Question

Calculate $\mathit{\Delta }{\mathit{\epsilon }}^{\mathbf{0}\mathbf{\text{'}}}$and $\mathit{\Delta }{\mathit{G}}^{\mathbf{0}\mathbf{\text{'}}}$for the light reactions in plants, that is, the four-electron oxidation of H₂O by NADP⁺.

Short answer

The values of${\mathrm{\Delta G}}^{0\text{'}}=438\mathrm{kJ}/\mathrm{mol}$ and ${\mathrm{\Delta \epsilon }}^{0\text{'}}=-1.135\mathrm{V}$.

Step-by-step solution

Obtaining values of Δε0'and ΔG0'

The values of ${\mathrm{\Delta \epsilon }}^{0\text{'}}$and ${\mathrm{\Delta G}}^{0\text{'}}$are obtained from the figure of the Z-scheme photosynthesis.

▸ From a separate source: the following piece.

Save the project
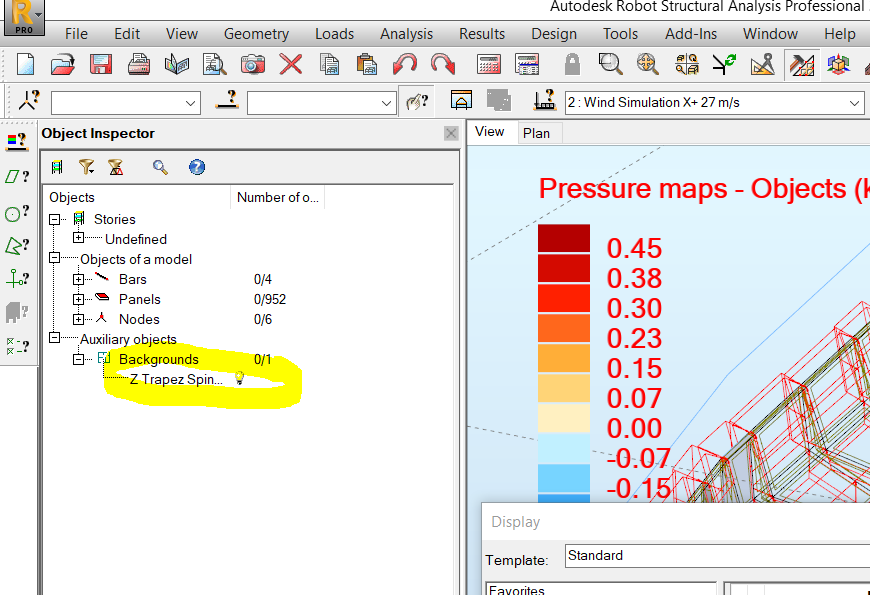 [x=100, y=64]
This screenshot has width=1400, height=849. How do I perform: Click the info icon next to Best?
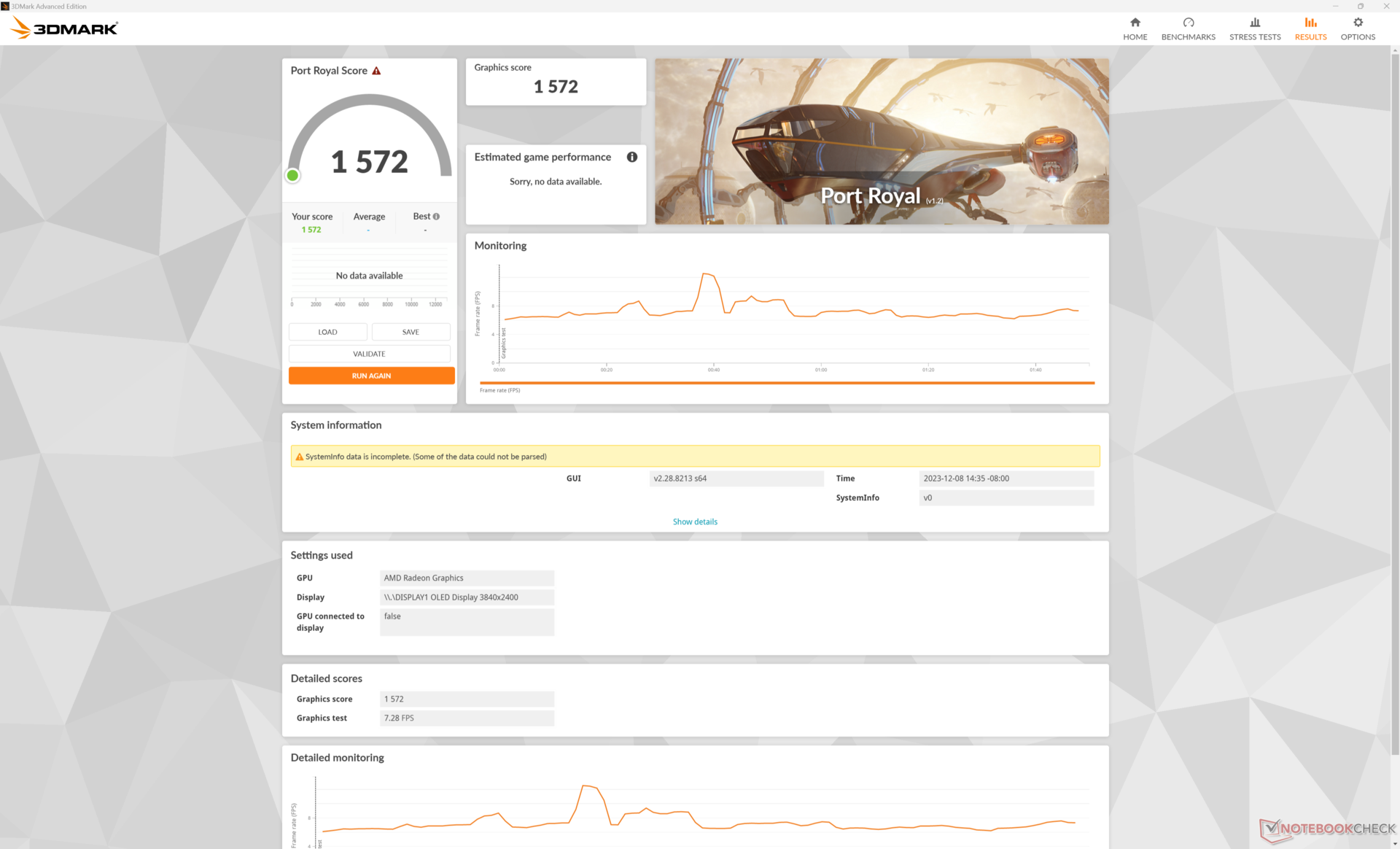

Calculating the number of electrons

The value of ${\mathrm{\Delta \epsilon }}^{0\text{'}}$is found to be;

$\begin{array}{c}{\mathrm{\Delta \epsilon }}^{0\text{'}}=-0.320\mathrm{V}-0.815\mathrm{V}\\ =-1.135\mathrm{V}\end{array}$

From the following reaction, the number of electrons is obtained;

$2{\mathrm{H}}_2\mathrm{O}\to 4{\mathrm{H}}^{+}+{\mathrm{O}}_2+4{\mathrm{e}}^{-}$

Therefore, the number of electrons was found to be 4.

Calculating the change of free energy

$\begin{array}{c}{\mathrm{\Delta G}}^{0\text{'}}=-{\mathrm{nF\Delta \epsilon }}^{0\text{'}}\\ {\mathrm{\Delta G}}^{0\text{'}}=\left(-4\right)\times \left(96,485\mathrm{C}/\mathrm{mol}\right)\times \left(-1.135\mathrm{V}\right)\\ =438000\mathrm{J}/\mathrm{mol}\\ =438\mathrm{kJ}/\mathrm{mol}\end{array}$

Hence, the value of ${\mathrm{\Delta G}}^{0\text{'}}=438\mathrm{kJ}/\mathrm{mol}$and ${\mathrm{\Delta \epsilon }}^{0\text{'}}=-1.135\mathrm{V}$.